The Sight

May 12th, 2008

by Ann Hite

Hobbs Pritchard

Mama always said Shelly had the sight, ever since she was two and saw Daddy standing behind the cabin. He died two weeks before she was born, selling corn whiskey for Hobbs Pritchard, a mean white man down the mountain a ways. Mama always believed Hobbs killed Daddy, but there wasn’t no proof, and Hobbs got what he had coming to him in the end. So, it all came out in the wash.

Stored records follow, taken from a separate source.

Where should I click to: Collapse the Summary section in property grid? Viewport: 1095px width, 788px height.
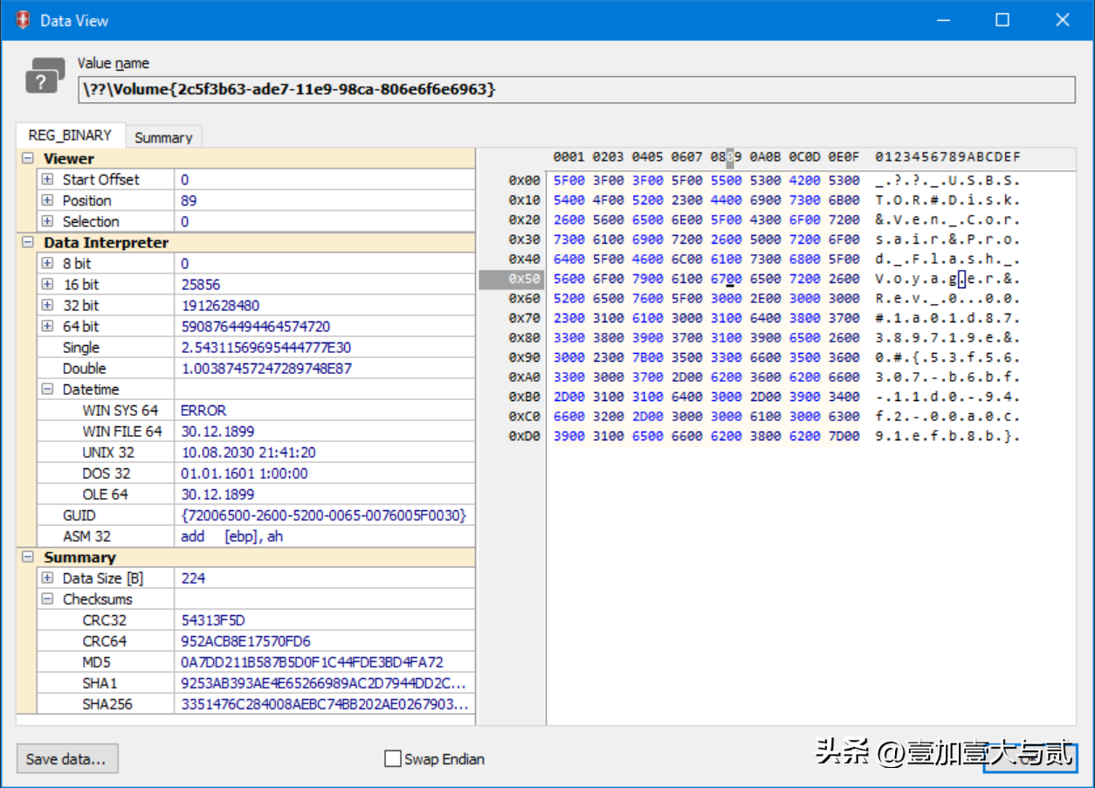(28, 557)
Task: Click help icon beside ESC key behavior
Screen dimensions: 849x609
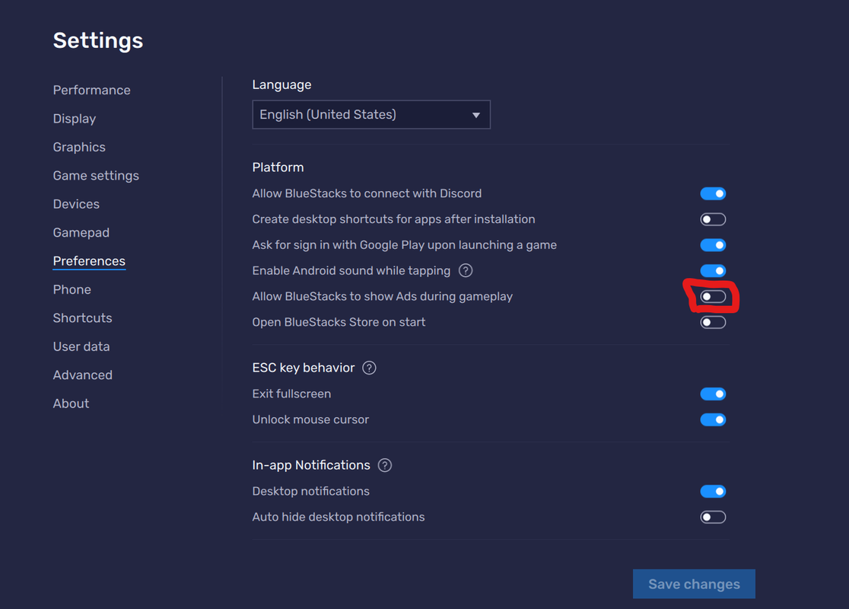Action: pyautogui.click(x=369, y=368)
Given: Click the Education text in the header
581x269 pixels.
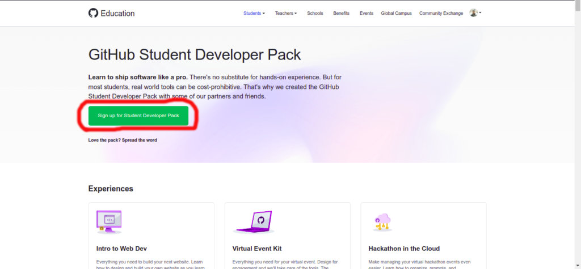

Shelly never gave spooks and such much thought until the summer of 1944. The war with Japan and Germany threw Black Mountain into the real world. Mama had worked for the Dobbins family since she was old enough to help her mama make the beds. Shelly Parker started even earlier because Elizabeth Dobbins—the only child of Pastor Dobbins and his wife—took a liking to her as a baby. Elizabeth turned six the month Shelly was born and used her for a play toy. The girl was everywhere Shelly went so Shelly didn’t even notice the change from adored toy to personal maid. She fell into caring for Elizabeth real natural: washing her clothes, making her bed, and later when she went off to college, readying her room when she visited.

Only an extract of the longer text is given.